Earlier this year, Rodriguez said, she got in touch with an organizer with the California Fast Food Workers Union, a subsidiary of the Service Employees International Union that is trying to organize QSR workers in the Golden State through channels other than traditional National Labor Relations Board elections.
Those conversations spurred her to sue her employer and taught her what her rights were under state and federal labor law, Rodriguez said. She said she’s faced retaliation since confronting her employer over workers compensation, and that her hours have been cut.
“I was really supported by my union, and I really hope that this is something that other workers can have happen as well,” Rodriguez said.
Rodriguez’s suit names Doctor’s Associates, Subway’s parent company, as a joint employer, saying the company exercised control over wages, hours and conditions, and operated as a single enterprise.
The suit claims the restaurant operator is “able to, and routinely [does], alter the punch-in and punch-out times of crew members in Subway’s computer system.”
According to the complaint, Rodrigues received paychecks showing fewer hours than were punched in and worked. She believes management altered her time records.
Subway, Rodriguez said, frequently checks in on operations in the stores.
“They manage everything from the top down; they're the ones managing how we make sandwiches, the prices. They control it. All these corporations really know what's going on,” Rodriguez said.
Franchising groups, like the International Franchise Association, have made the defense of loose joint employer rules a key political priority. The threat of strengthened joint employer provisions in California was a key impetus for the IFA and the National Restaurant Association when they agreed to the $20 fast food minimum wage compromise last year.
While federal courts have killed an NLRB expansion of the definition of joint-employer, many lawsuits against franchised brands seek to hold the brands themselves accountable for actions undertaken by operators. Earlier this year, Subway and GRB Investments were sued jointly by a former employee who was sexually abused by a manager while working at a Subway.
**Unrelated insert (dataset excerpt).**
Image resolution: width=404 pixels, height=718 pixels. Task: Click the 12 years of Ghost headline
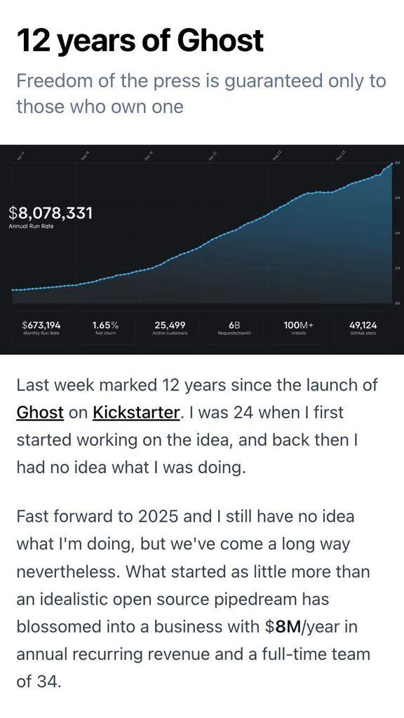(x=140, y=41)
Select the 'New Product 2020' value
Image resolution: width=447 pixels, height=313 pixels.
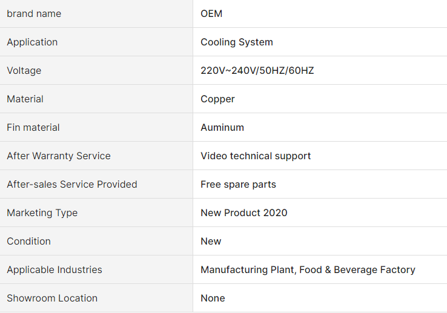(244, 213)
Rodriguez said she felt moved to sue in part because wage theft is a common issue for many workers.
“I'm raising my voice so that this doesn't happen to anyone else,” Rodriguez said.
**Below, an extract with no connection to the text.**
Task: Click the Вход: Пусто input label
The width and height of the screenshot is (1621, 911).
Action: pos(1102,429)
Rodriguez said that wage theft particularly impacted immigrant workers, and said the franchisee of her Subway would pay sick leave to workers born in the U.S., but deny it to immigrant workers.
“Everybody just thought this was normal,” Rodriguez said. “But then when I got connected with an organizer, and I told her everything that I really hadn't told anyone else, she was shocked by this and she told me this was illegal,” Rodriguez said.
SEIU and its subsidiaries are targeting major restaurant brands over alleged wage theft. The Union of Southern Service Workers, for example, recently filed a complaint with the Department of Labor alleging Waffle House was engaging in systematic wage theft by paying employees the subminimum wage for tasks that should require the full minimum wage.